(Stored data)
----
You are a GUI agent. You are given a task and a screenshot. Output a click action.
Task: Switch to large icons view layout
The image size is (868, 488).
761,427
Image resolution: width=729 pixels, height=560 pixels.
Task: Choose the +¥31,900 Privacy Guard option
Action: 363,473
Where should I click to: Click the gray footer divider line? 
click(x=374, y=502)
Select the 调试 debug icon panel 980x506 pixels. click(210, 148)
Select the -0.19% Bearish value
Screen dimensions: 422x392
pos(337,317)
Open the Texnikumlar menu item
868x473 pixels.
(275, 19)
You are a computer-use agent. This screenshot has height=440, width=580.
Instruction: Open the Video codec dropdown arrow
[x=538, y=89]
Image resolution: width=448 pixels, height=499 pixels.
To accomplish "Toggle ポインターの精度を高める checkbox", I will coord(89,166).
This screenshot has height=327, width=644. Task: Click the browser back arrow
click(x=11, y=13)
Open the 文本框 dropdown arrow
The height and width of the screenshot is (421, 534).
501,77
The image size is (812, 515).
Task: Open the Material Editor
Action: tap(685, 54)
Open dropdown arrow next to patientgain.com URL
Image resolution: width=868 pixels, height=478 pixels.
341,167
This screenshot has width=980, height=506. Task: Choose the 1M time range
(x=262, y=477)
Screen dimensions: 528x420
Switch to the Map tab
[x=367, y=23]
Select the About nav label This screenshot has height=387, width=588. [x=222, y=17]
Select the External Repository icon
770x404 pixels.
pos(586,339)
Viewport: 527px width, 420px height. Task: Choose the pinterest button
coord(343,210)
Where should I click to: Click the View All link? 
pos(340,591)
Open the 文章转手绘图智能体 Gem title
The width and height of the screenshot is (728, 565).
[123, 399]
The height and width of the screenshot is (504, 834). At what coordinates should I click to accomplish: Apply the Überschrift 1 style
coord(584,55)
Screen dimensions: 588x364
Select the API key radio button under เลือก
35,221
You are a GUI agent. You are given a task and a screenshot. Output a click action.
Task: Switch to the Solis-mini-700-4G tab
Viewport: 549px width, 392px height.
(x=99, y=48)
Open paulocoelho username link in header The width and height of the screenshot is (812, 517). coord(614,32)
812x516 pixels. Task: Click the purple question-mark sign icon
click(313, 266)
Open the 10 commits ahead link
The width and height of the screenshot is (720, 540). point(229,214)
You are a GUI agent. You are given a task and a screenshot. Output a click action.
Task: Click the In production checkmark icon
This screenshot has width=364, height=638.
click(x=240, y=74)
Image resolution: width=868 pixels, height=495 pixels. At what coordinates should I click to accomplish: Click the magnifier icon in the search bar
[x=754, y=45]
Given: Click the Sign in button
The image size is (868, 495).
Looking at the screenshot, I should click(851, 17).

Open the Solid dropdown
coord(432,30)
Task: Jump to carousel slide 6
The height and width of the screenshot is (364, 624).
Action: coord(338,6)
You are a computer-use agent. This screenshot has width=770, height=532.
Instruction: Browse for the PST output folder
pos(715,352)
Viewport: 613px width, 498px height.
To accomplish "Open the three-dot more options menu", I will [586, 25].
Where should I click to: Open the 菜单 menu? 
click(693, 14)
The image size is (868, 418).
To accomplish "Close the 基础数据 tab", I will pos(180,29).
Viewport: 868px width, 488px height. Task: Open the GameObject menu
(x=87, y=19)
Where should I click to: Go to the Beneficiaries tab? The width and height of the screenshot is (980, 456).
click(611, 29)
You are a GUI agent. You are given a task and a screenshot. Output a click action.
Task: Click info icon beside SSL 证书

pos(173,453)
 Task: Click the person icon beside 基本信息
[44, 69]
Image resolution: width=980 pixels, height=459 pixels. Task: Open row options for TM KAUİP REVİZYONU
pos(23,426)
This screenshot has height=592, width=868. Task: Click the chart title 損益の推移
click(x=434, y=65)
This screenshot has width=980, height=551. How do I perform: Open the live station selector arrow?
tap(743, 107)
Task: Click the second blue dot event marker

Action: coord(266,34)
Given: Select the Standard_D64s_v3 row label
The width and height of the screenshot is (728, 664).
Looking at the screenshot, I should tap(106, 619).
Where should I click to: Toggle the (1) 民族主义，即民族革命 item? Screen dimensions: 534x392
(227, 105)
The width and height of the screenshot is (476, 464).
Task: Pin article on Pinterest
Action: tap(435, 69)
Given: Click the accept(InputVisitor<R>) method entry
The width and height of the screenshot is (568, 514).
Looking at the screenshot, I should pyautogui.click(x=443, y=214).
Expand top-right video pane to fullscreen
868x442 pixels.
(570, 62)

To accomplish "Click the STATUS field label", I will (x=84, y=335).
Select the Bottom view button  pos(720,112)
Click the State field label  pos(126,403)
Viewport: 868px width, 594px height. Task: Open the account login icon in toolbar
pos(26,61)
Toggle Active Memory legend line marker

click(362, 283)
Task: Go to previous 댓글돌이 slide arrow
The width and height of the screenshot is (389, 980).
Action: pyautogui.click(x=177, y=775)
----
Every record shown above must be echoed exactly.

You are a GUI agent. You are given a task and a screenshot. Output a click action.
Task: Switch to large icons view layout
The image size is (868, 488).
761,427
Image resolution: width=729 pixels, height=560 pixels.
Task: Choose the +¥31,900 Privacy Guard option
Action: 363,473
Where should I click to: Click the gray footer divider line? 
click(x=374, y=502)
Select the 调试 debug icon panel 980x506 pixels. click(210, 148)
Select the -0.19% Bearish value
Screen dimensions: 422x392
pos(337,317)
Open the Texnikumlar menu item
868x473 pixels.
(275, 19)
You are a computer-use agent. This screenshot has height=440, width=580.
Instruction: Open the Video codec dropdown arrow
[x=538, y=89]
Image resolution: width=448 pixels, height=499 pixels.
To accomplish "Toggle ポインターの精度を高める checkbox", I will coord(89,166).
This screenshot has height=327, width=644. Task: Click the browser back arrow
click(x=11, y=13)
Open the 文本框 dropdown arrow
The height and width of the screenshot is (421, 534).
501,77
The image size is (812, 515).
Task: Open the Material Editor
Action: tap(685, 54)
Open dropdown arrow next to patientgain.com URL
Image resolution: width=868 pixels, height=478 pixels.
341,167
This screenshot has width=980, height=506. Task: Choose the 1M time range
(x=262, y=477)
Screen dimensions: 528x420
Switch to the Map tab
[x=367, y=23]
Select the About nav label This screenshot has height=387, width=588. [x=222, y=17]
Select the External Repository icon
770x404 pixels.
pos(586,339)
Viewport: 527px width, 420px height. Task: Choose the pinterest button
coord(343,210)
Where should I click to: Click the View All link? 
pos(340,591)
Open the 文章转手绘图智能体 Gem title
The width and height of the screenshot is (728, 565).
[123, 399]
The height and width of the screenshot is (504, 834). At what coordinates should I click to accomplish: Apply the Überschrift 1 style
coord(584,55)
Screen dimensions: 588x364
Select the API key radio button under เลือก
35,221
You are a GUI agent. You are given a task and a screenshot. Output a click action.
Task: Switch to the Solis-mini-700-4G tab
Viewport: 549px width, 392px height.
(x=99, y=48)
Open paulocoelho username link in header The width and height of the screenshot is (812, 517). coord(614,32)
812x516 pixels. Task: Click the purple question-mark sign icon
click(313, 266)
Open the 10 commits ahead link
The width and height of the screenshot is (720, 540). point(229,214)
You are a GUI agent. You are given a task and a screenshot. Output a click action.
Task: Click the In production checkmark icon
This screenshot has width=364, height=638.
click(x=240, y=74)
Image resolution: width=868 pixels, height=495 pixels. At what coordinates should I click to accomplish: Click the magnifier icon in the search bar
[x=754, y=45]
Given: Click the Sign in button
The image size is (868, 495).
Looking at the screenshot, I should click(851, 17).

Open the Solid dropdown
coord(432,30)
Task: Jump to carousel slide 6
The height and width of the screenshot is (364, 624).
Action: coord(338,6)
You are a computer-use agent. This screenshot has width=770, height=532.
Instruction: Browse for the PST output folder
pos(715,352)
Viewport: 613px width, 498px height.
To accomplish "Open the three-dot more options menu", I will [586, 25].
Where should I click to: Open the 菜单 menu? 
click(693, 14)
The image size is (868, 418).
To accomplish "Close the 基础数据 tab", I will pos(180,29).
Viewport: 868px width, 488px height. Task: Open the GameObject menu
(x=87, y=19)
Where should I click to: Go to the Beneficiaries tab? The width and height of the screenshot is (980, 456).
click(611, 29)
You are a GUI agent. You are given a task and a screenshot. Output a click action.
Task: Click info icon beside SSL 证书

pos(173,453)
 Task: Click the person icon beside 基本信息
[44, 69]
Image resolution: width=980 pixels, height=459 pixels. Task: Open row options for TM KAUİP REVİZYONU
pos(23,426)
This screenshot has height=592, width=868. Task: Click the chart title 損益の推移
click(x=434, y=65)
This screenshot has width=980, height=551. How do I perform: Open the live station selector arrow?
tap(743, 107)
Task: Click the second blue dot event marker

Action: coord(266,34)
Given: Select the Standard_D64s_v3 row label
The width and height of the screenshot is (728, 664).
Looking at the screenshot, I should tap(106, 619).
Where should I click to: Toggle the (1) 民族主义，即民族革命 item? Screen dimensions: 534x392
(227, 105)
The width and height of the screenshot is (476, 464).
Task: Pin article on Pinterest
Action: tap(435, 69)
Given: Click the accept(InputVisitor<R>) method entry
The width and height of the screenshot is (568, 514).
Looking at the screenshot, I should pyautogui.click(x=443, y=214).
Expand top-right video pane to fullscreen
868x442 pixels.
(570, 62)

To accomplish "Click the STATUS field label", I will (x=84, y=335).
Select the Bottom view button  pos(720,112)
Click the State field label  pos(126,403)
Viewport: 868px width, 594px height. Task: Open the account login icon in toolbar
pos(26,61)
Toggle Active Memory legend line marker

click(362, 283)
Task: Go to previous 댓글돌이 slide arrow
The width and height of the screenshot is (389, 980).
Action: pyautogui.click(x=177, y=775)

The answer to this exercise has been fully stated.